### PROVIDED RECORDS
"""

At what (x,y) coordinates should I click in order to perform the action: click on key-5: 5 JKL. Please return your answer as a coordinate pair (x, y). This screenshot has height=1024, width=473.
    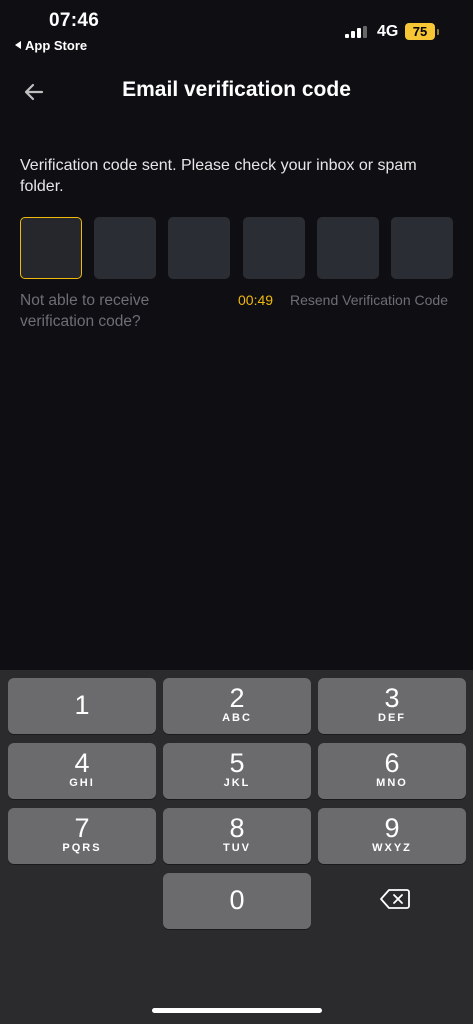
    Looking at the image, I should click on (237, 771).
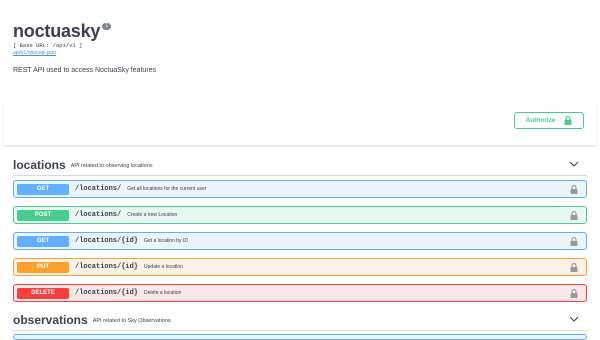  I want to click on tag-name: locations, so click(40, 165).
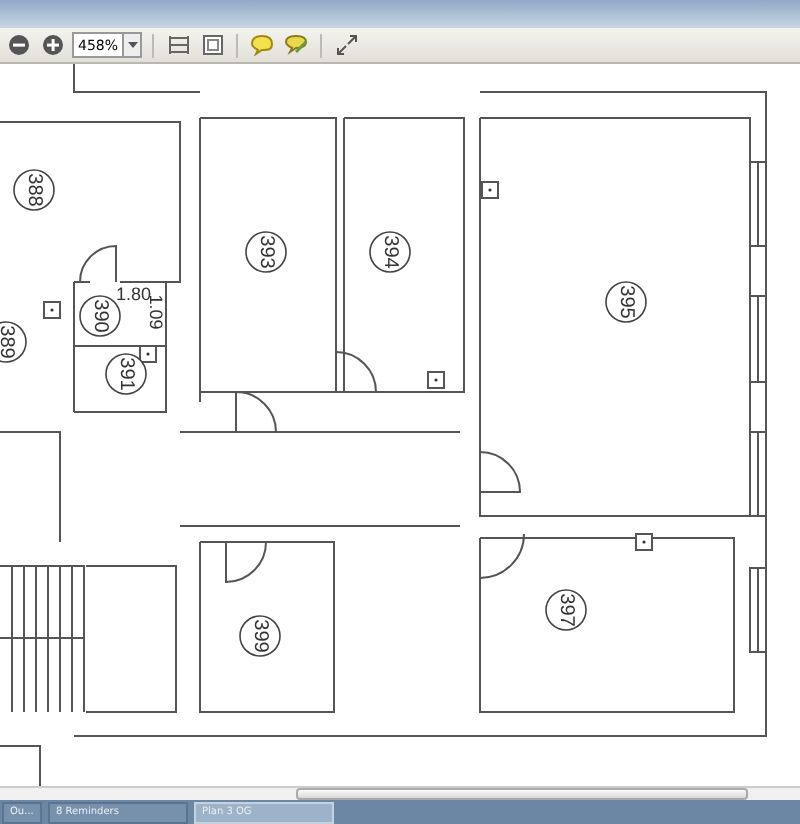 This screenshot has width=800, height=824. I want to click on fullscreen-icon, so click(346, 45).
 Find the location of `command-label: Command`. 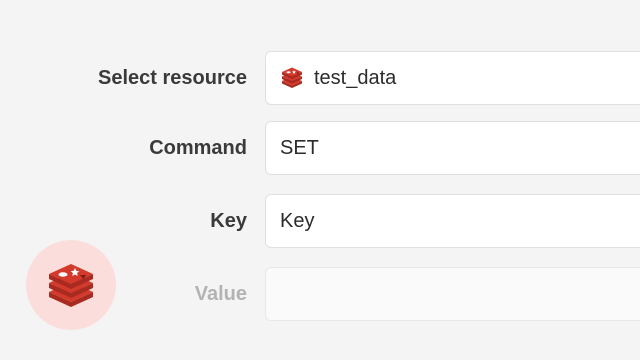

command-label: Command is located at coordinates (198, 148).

"""
"""

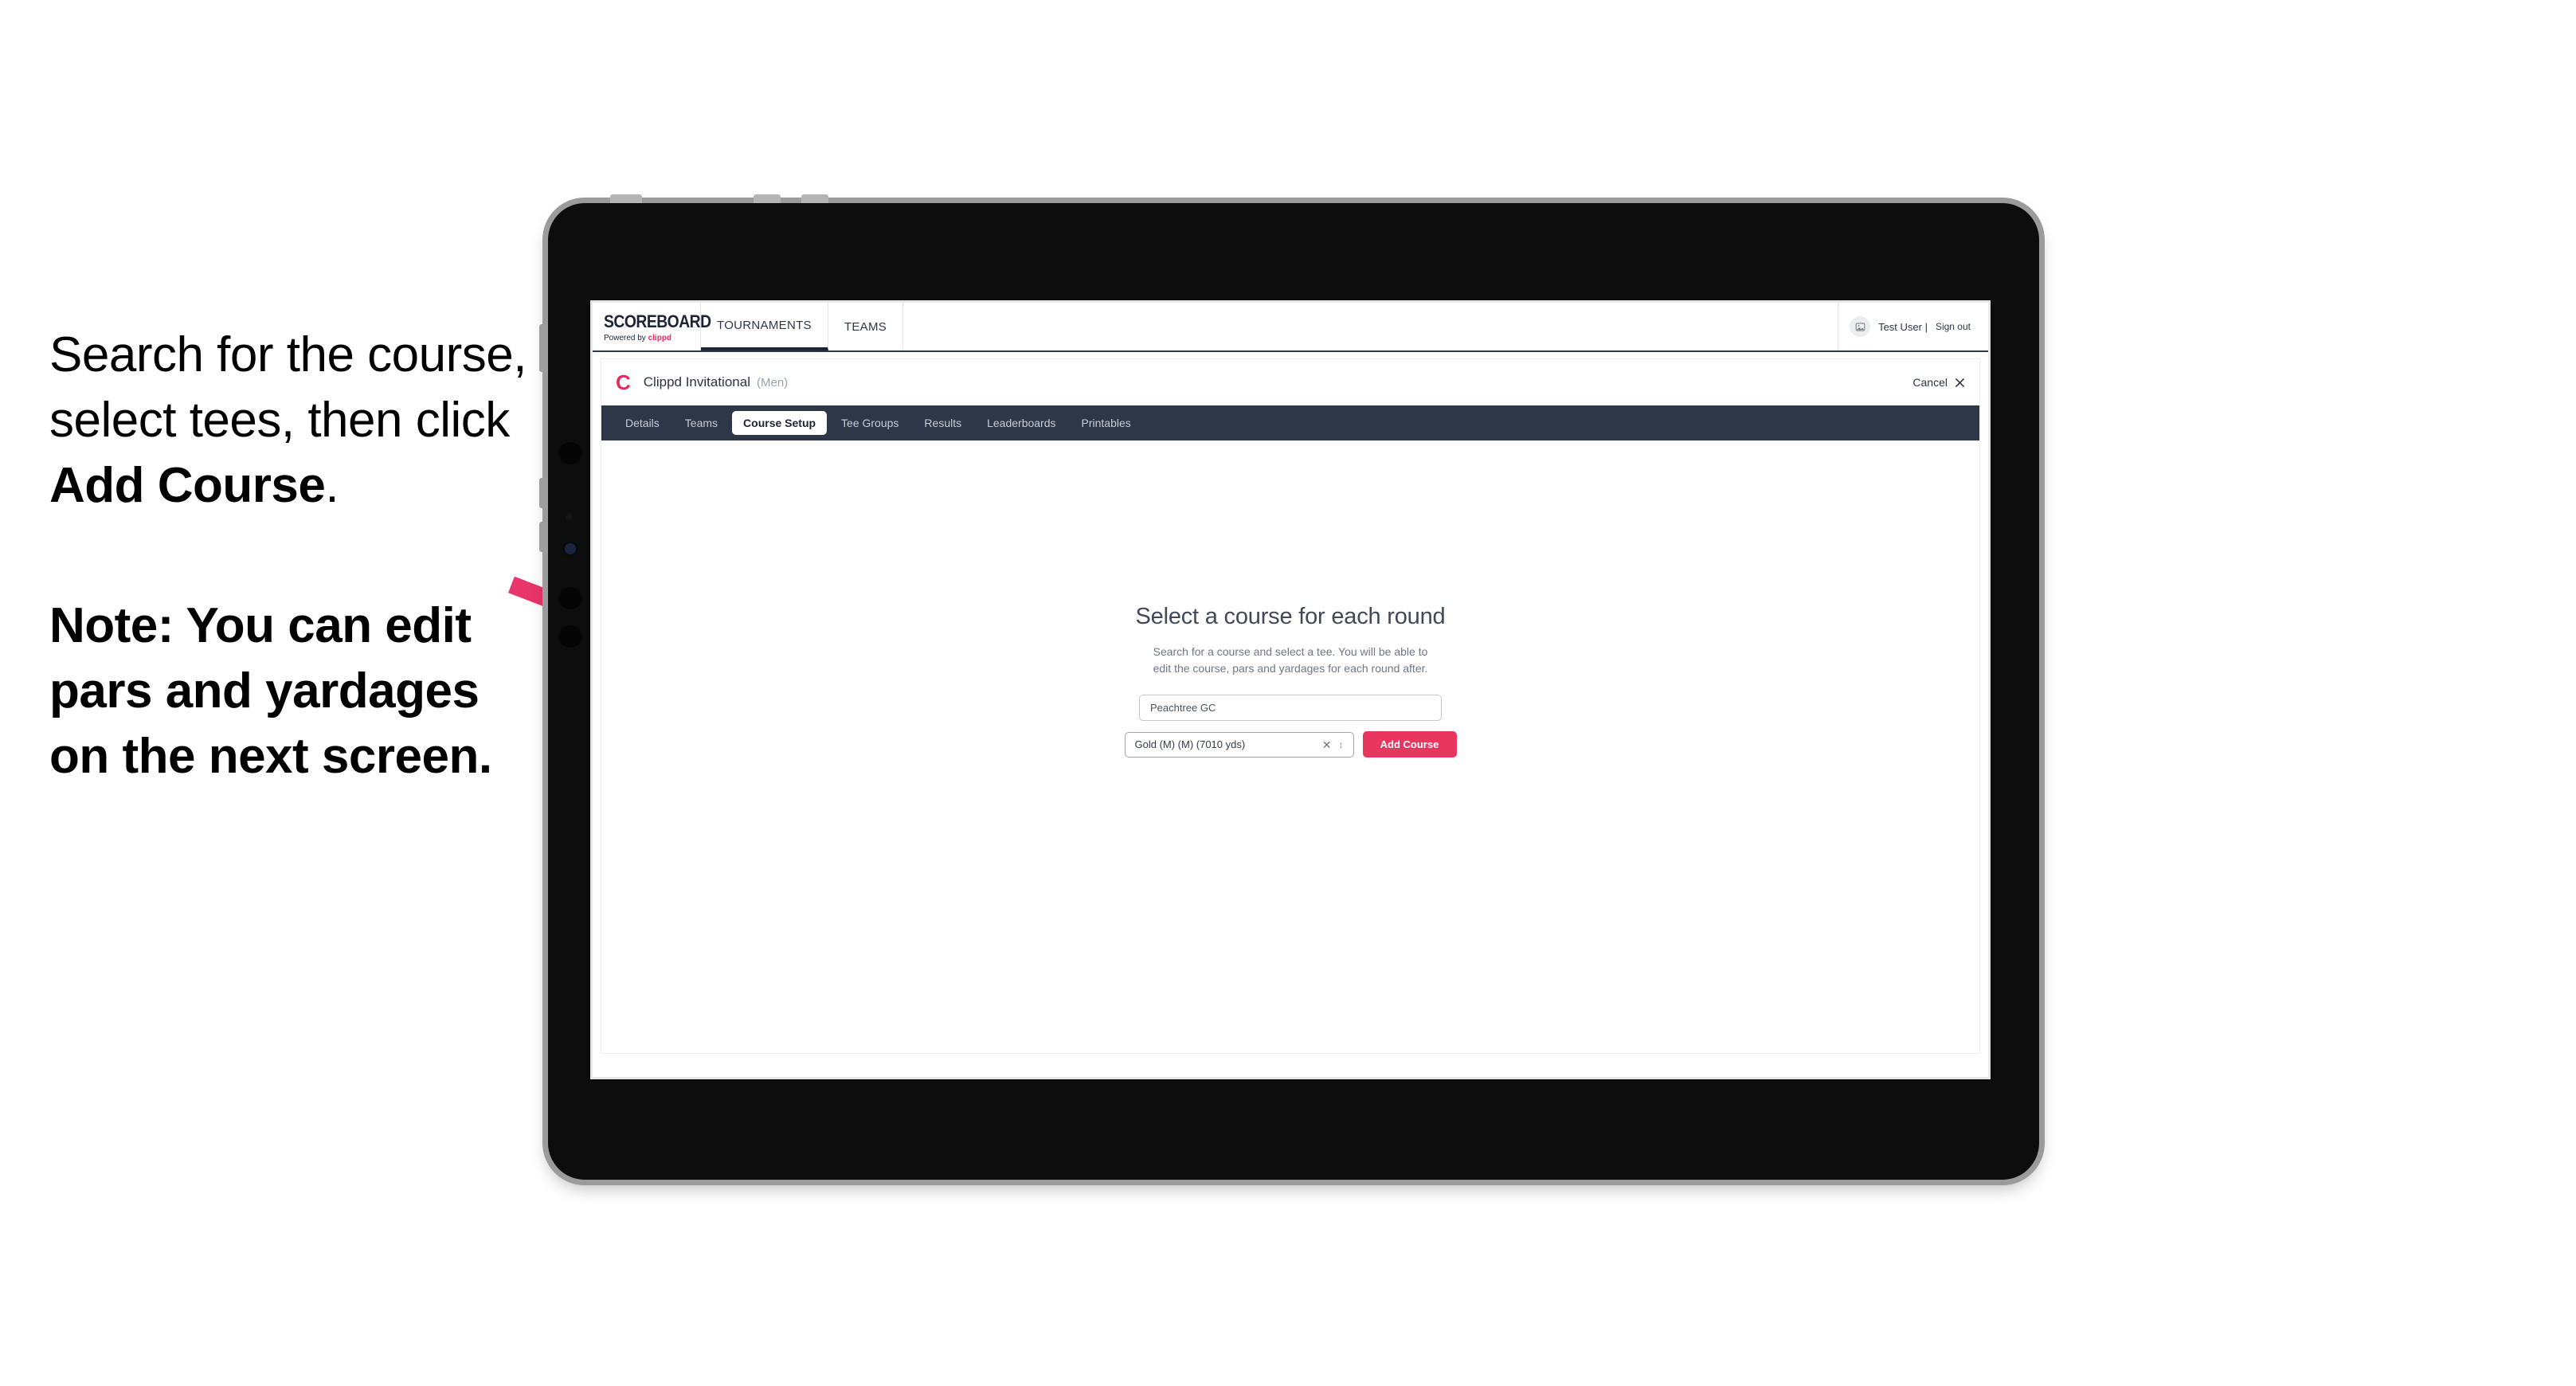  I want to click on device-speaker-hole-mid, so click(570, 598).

"""

### WHAT THIS TASK INVOLVES
Rewrite the part of the entries that opens with the line containing "At what (x,y)" and closes with the line containing "command-label: Command is", substituting "point" for "coordinate pair" and leaving everything else unchanged. Omit the pictures from your answer.

### COMPLETED TASK
At what (x,y) coordinates should I click in order to perform the action: click on key-5: 5 JKL. Please return your answer as a point (x, y). This screenshot has height=1024, width=473.
    Looking at the image, I should click on (237, 771).
  I want to click on tag-name: locations, so click(40, 165).
 This screenshot has width=800, height=824. I want to click on fullscreen-icon, so click(346, 45).
 Find the location of `command-label: Command`. 

command-label: Command is located at coordinates (198, 148).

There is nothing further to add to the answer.